Women To Watch features profiles of women working in all positions and genres of film (and TV!).
The new kid on the HBO block is writer/producer/director Issa Rae, who has revolutionized the idea of the “awkward black girl.” Through her phenomenal work, Rae has created space for young black women and women of colour to shape and evolve in modes that weren’t necessarily for them. As it goes, the term “manic pixie dream girl” has only been administered to white women, since quirkiness, with its hammering white exclusivity, is not seen as a traditional trope of WOC. But then came Rae in 2011, with her gamut of facial expressions and hilarious social interludes, premiering the very successful YouTube series aptly entitled The Misadventures of Awkward Black Girl.
Rae attended Stanford University and graduated in 2007. As a college student, she made music videos, wrote and directed plays, and even created a mock reality series called Dorm Diaries, which showed, early in her career, an innovative streak for unique comedic storytelling. After Stanford, she went on to attend the New York Film Academy and took classes that were more directional for her creative pursuits. There she met Tracy Oliver, who played Nina on Awkward Black Girl and helped produce the show.
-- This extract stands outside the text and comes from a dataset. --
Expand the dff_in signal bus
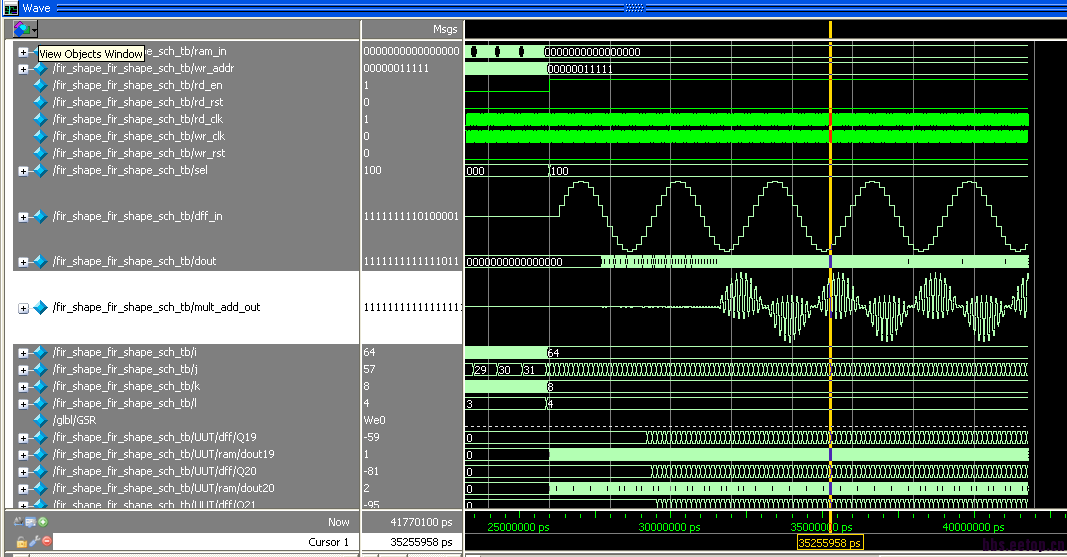tap(23, 216)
In an interview with The Huffington Post in 2013, Rae explained why she created such a personal show, saying: “I felt like my voice was missing, and the voices of other people that I really respect and admire and wanna see in the mainstream are missing.” For Rae, the vitalism of the show was based on her goal to counteract and challenge the Hollywood stereotypes of black women that felt limiting, and didn’t necessarily represent her or other black women she knew. In this ongoing pursuit to change the fabric of pop culture and race, Rae has created other shows like The Choir and Ratchet Piece Theatre. She’s also worked on web content for Pharrell Williams and Tracey Edmonds, and developed a TV series with Shonda Rhimes for ABC.
Awkward Black Girl has evolved in many different ways, familiarizing people with the concept while proving that diversity, and particularly blackness, could be indie, fun and entirely strange. Like Seinfeld, there’s a syncopated beat that’s off in Awkward Black Girl, which adds to the enjoyment of the show. The pauses and the candidness are all part of what makes it endearing. The series itself garnered up to 25 million views on YouTube, and over 200,000 subscribers, which led to the announcement this year that HBO had commissioned Rae and Larry Wilmore (a former Daily Show correspondent who now hosts The Nightly Show with Larry Wilmore) to team up and co-write a series based on Awkward Black Girl, with Rae starring. A half-hour comedy entitled Insecure, the show’s agenda will be to diversify “African-American” narratives, chronicling “the awkward experiences and racy tribulations of a modern-day African-American woman.”
Rae is unstoppable. She was recently named one of Forbes‘ 30 Under 30 and also wrote a collection of personal essays for Simon & Schuster that was released earlier this year. The book, also titled The Misadventures of Awkward Black Girl, is unsurprisingly a New York Times Best Seller. But while Rae’s charm and determination showcase her dynamic star power, what’s more impressive is her sheer ability to write really good material, tapping into something unseen that we’re all desperately trying to grasp.